Foreign Exchange Market (FOREX)

After persistent advertising and bold promotional work by brokerage houses across the globe the forex, or foreign exchange market,  is growing in popularity and attracting investors money in the millions. In an area that was traditionally solely the domain of large investment banks and institutions there is now a growing public retail market. 

But what actually is the Forex market and how does it differ from more traditional investing vehicles?


What is Forex?

The foreign exchange market or Forex is simply the trading of one currency against another with the aim of making a profit. It's that simple.

Have you ever been on vacation to another country in which you needed to change dollars into another currency? Well you have participated in the foreign currency markets!

Here's an Example

Lets say you are going on vacation to Europe.  Your uncle Giuseppe lives in Italy and you haven't seen him in years so are planning to pay him a visit.

Now you need some spending money and you know that Italy doesn't have the American dollar as it's currency. If you want to buy some of the local pizza's and fabulous ice cream then you'll need some local currency, in this case it is the EURO (abbreviation EUR).

You have $1,000 american dollars which has the abbreviation in Forex of 'USD' that simply stands for the United States dollar. So in summary you need to exchange USD for EUR.

Let's say the exchange rate is 1.2845. This means that for every 1 dollar you will receive 1.2845 euros.

 USD                                                     EUR

      1                        equals                    1.2845

  1000                     equals                   1284.50


So for your $1,000 USD you receive 1284.50 EUR. (In reality you will receive less because you'll be charged a small amount by the company for the transaction, but let's ignore fees to keep it simple.)

You have a great two weeks in Italy. Uncle Giuseppe is so delighted to see you that he pays for everything for the two weeks and doesn't allow you to spend a cent. You're delighted and return home to America with the 1284.50 EUR still in tact.

When you return home the exchange rate has changed and is now 1.2450. That means that for every 1.2450 Euros you hand back you will receive $1 USD. So let's do the maths;

  EUR                                                  USD

1.2450                  equals                       1

1284.50                equals                   1031.72

So after your holiday you have $1031.72 USD for your original $1000 USD or a profit of $31.72 Not bad!

This is what forex traders hope to do on a daily basis but only on a larger scale.


So What Makes the Exchange Rates Move?

So once you understand to make money the exchange rate needs to move, the next logical question is what actually does makes them move?

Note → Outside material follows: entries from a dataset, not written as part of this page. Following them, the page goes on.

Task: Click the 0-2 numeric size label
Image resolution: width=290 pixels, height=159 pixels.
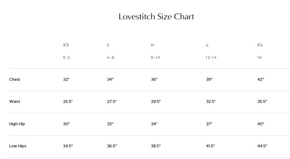Action: (x=67, y=58)
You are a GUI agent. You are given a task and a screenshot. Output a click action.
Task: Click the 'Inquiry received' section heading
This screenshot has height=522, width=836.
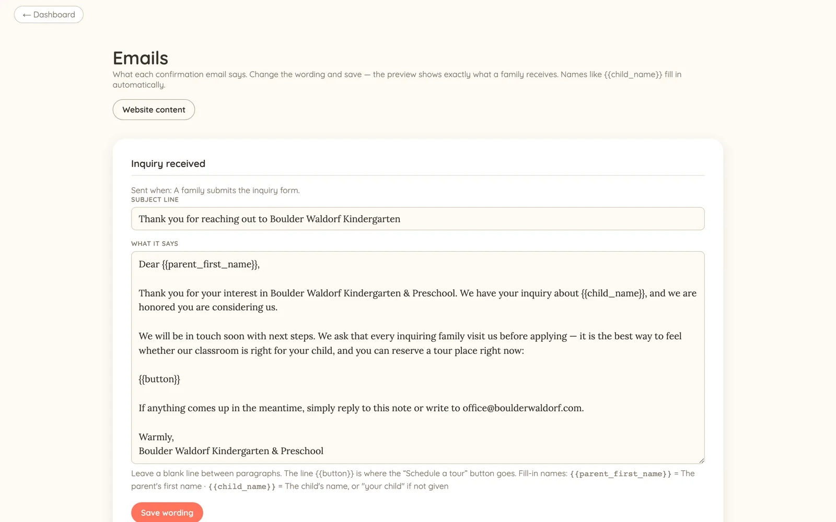[x=168, y=163]
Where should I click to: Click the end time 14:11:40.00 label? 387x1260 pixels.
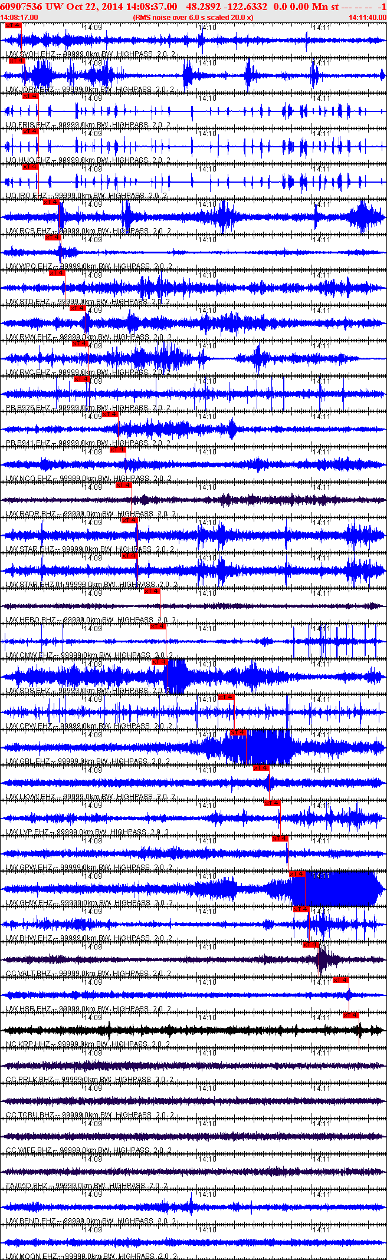coord(366,18)
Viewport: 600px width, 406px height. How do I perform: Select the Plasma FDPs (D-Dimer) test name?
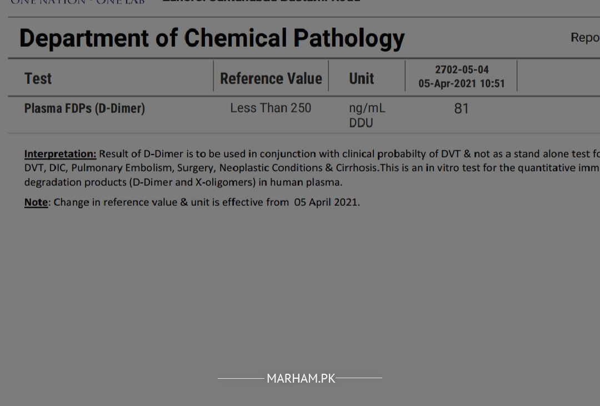(84, 108)
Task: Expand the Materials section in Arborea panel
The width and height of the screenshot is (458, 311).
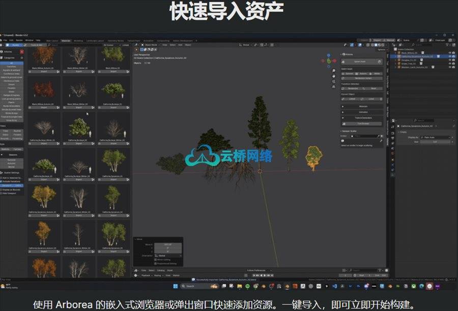Action: (x=363, y=106)
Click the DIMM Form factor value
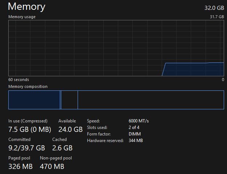 pos(135,134)
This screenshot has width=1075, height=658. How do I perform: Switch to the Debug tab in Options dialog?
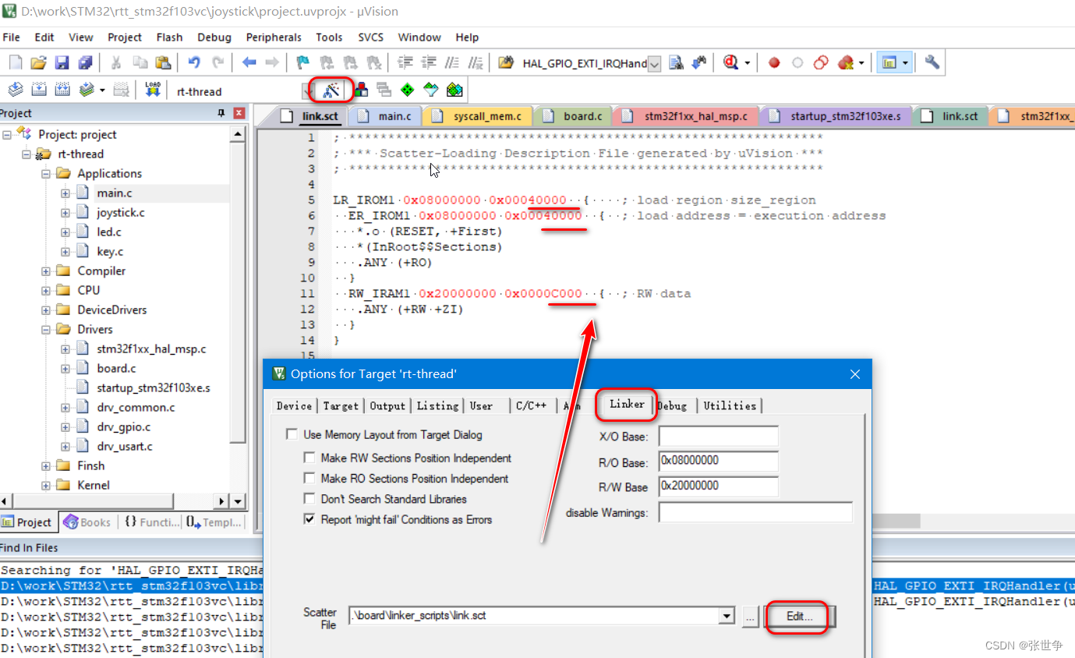672,405
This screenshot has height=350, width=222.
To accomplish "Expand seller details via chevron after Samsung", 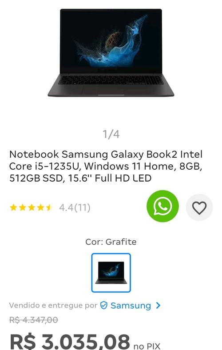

Well, the first thing to note is that a currency is always stated in relation to another foreign currency. You never hear about the exchange rate between the USD and the USD because...well it'll always be an exchange rate of 1! One dollar will always equal one dollar.

So the dollar is paired up against other currencies like the Japanese Yen, the Euro, the Great British pound, and so on.

If you think about the exchange rate between any two currencies think of the countries as a big company. Good news for one country such as less unemployment is good for that economy and so strengthens the currency.

Bad news for the country such as increased borrowing from the government will weaken the underlying currency and will reduce the value is relation to other currencies.

Why is it Becoming More Popular?

The Forex market is becoming more popular for a number of different reasons:

Reduced Portfolio

The major currency pairs are the USDJPY, EURUSD, GBPUSD and the USDCHF (CHF stands for the Swiss Franc). This is where the majority of forex trading occurs and forex traders only have to look at these 4 pairs. If you compare forex to stocks and shares it can be quite appealing. There are now 3796 Stocks listed on the NYSE and over 3000 in the NASDAQ so keeping an eye on 4 currencies sounds much easier than following over 6000 stocks.

Opening Hours

Stock exchanges are usually open between 8:00am in the morning and around 5:00pm in the evening but this isn't the case with Forex. The trading day starts in Asia/Australasia and as the day progresses Europe opens and then the American session. Each session overlaps with the next so it is possible to trade from late sunday night until late friday night so that 24/5 trading.

Less Manipulation

Have you ever noticed that with stocks there can sometimes be a sharp decline in value and eventually news comes out of a profit warning or some scandal that rocks the share price? The sharp selling occurred before the news because there were people inside the company that knew and sold before it was public knowledge. With Forex trading this is much rarer as countries economies move much slower and reporting on the financial health of a nation is much more transparent.


Another great advantage to forex over stocks is the vast volumes available in the foreign exchange market. Imagine that you have a chunky amount like $50,000 to invest and a small cap stock takes your fancy. You see that the price is $0.50 and you know that is good value for such a good company so you decide to invest. You phone your broker and he offers it at an average value of $0.60 per share. Why the difference you ask? Well because there are so few shares available your broker has to go around to other brokers and get $50,000 of shares together and this increases the value. With forex it's different. One investor could invest $10 million dollars and the market wouldn't even move.